Exercise: Format each line of the data below as a JSON list of strings, one string per line, skipping blank lines. Omit the pictures.

Start Given records

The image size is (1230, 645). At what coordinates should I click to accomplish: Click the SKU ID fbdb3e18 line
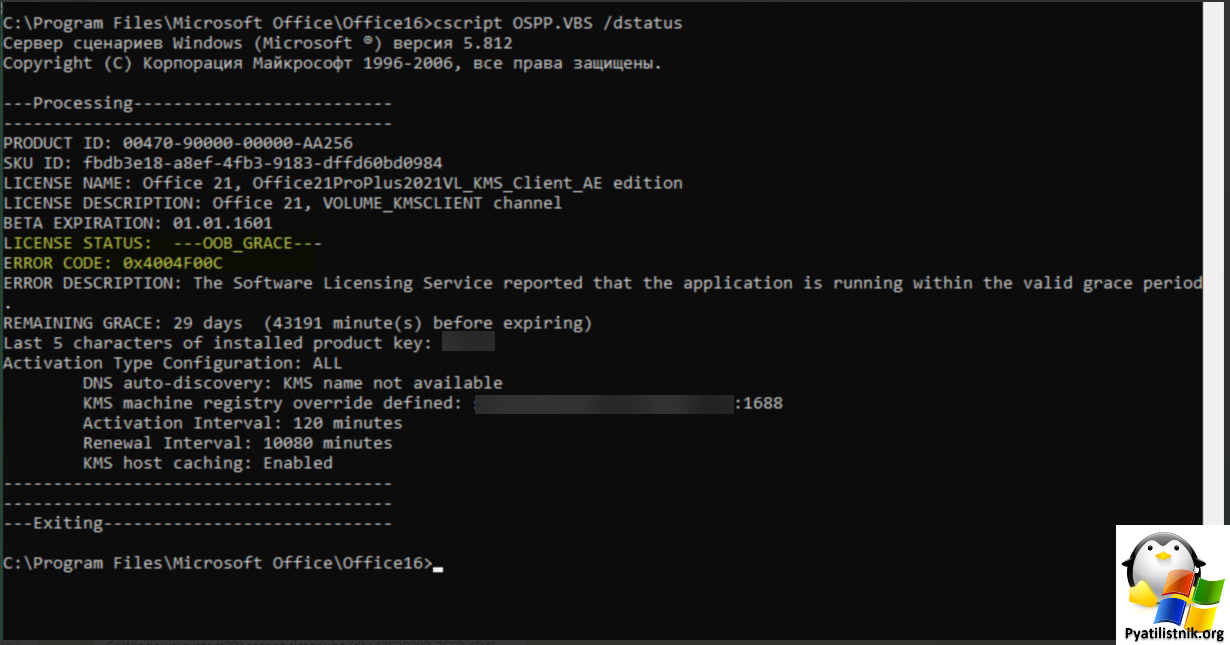(223, 163)
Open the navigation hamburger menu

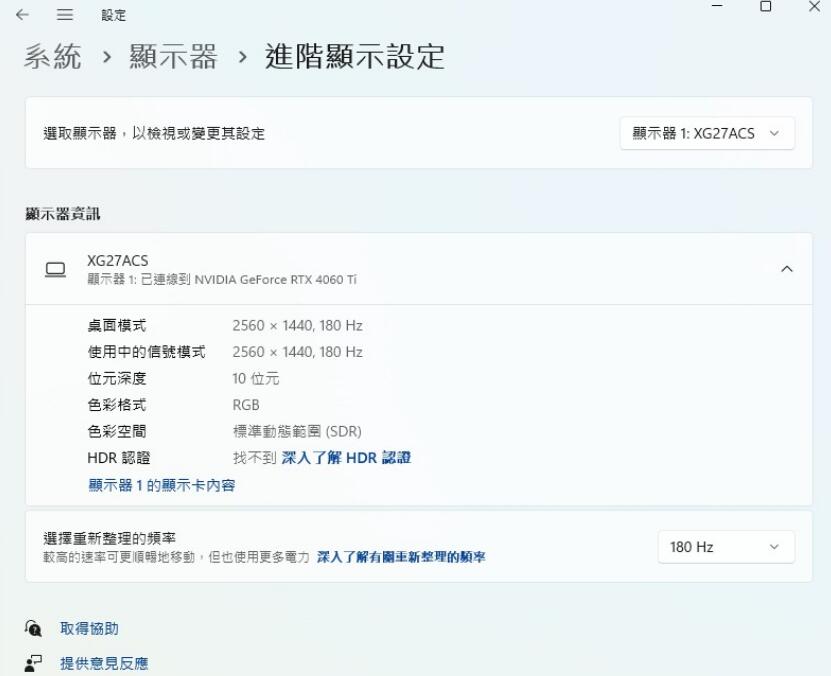(64, 15)
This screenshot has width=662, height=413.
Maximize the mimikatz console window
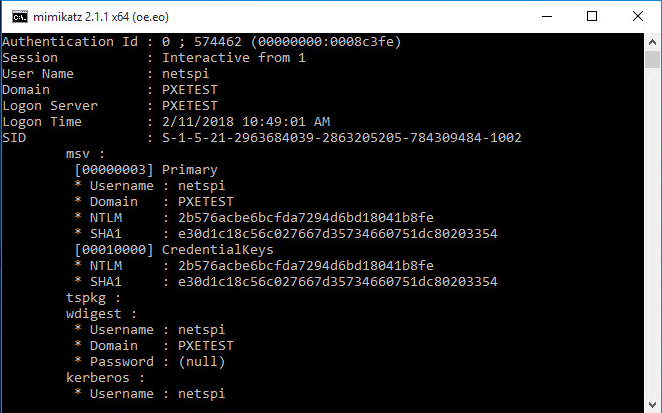tap(592, 16)
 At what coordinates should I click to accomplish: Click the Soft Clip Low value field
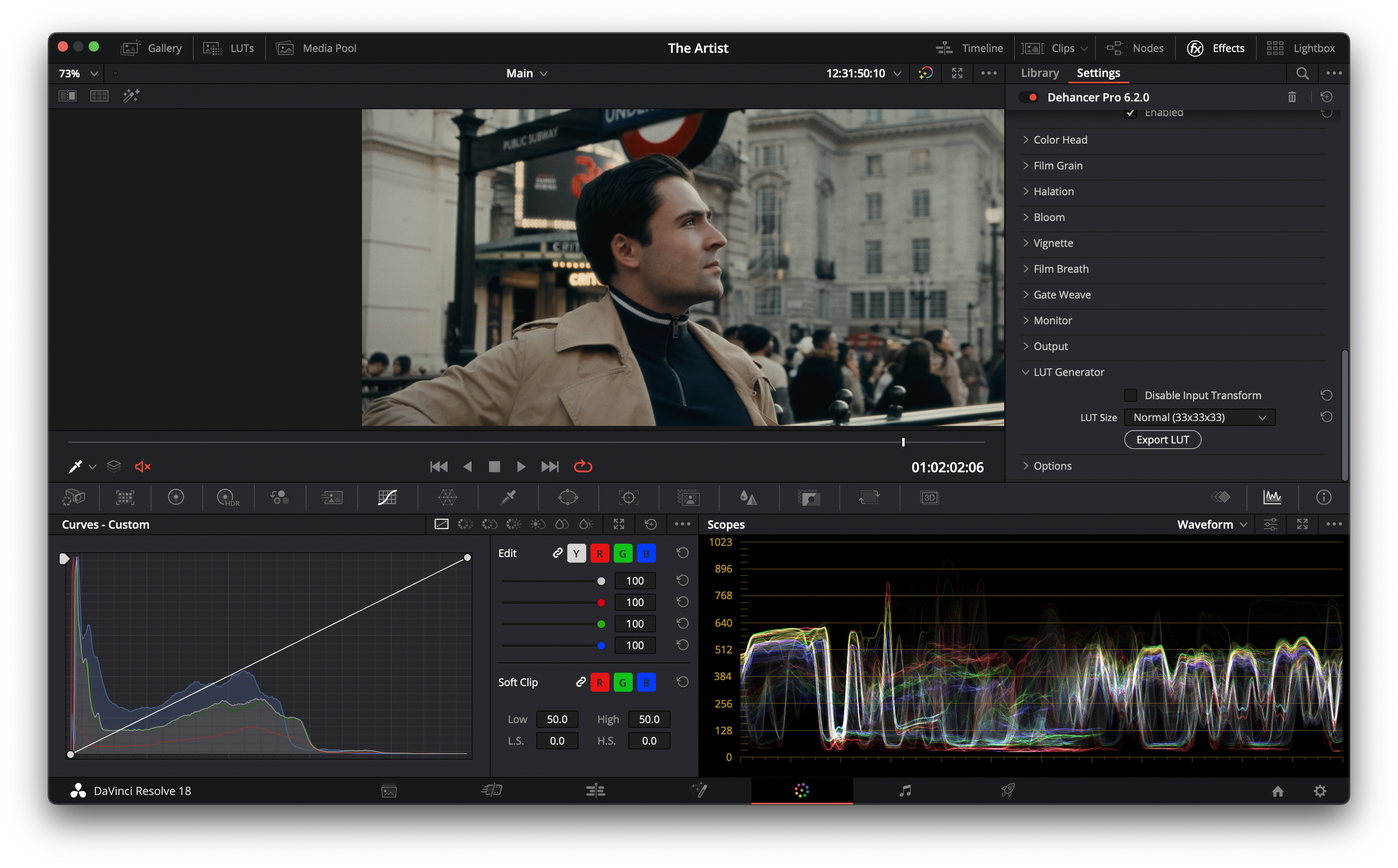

End Given records

Answer:
[
  "The image size is (1230, 645). At what coordinates should I click to accomplish: Click the SKU ID fbdb3e18 line",
  "(223, 163)",
  "Open the navigation hamburger menu",
  "(64, 15)",
  "This screenshot has width=662, height=413.",
  "Maximize the mimikatz console window",
  "tap(592, 16)",
  " At what coordinates should I click to accomplish: Click the Soft Clip Low value field"
]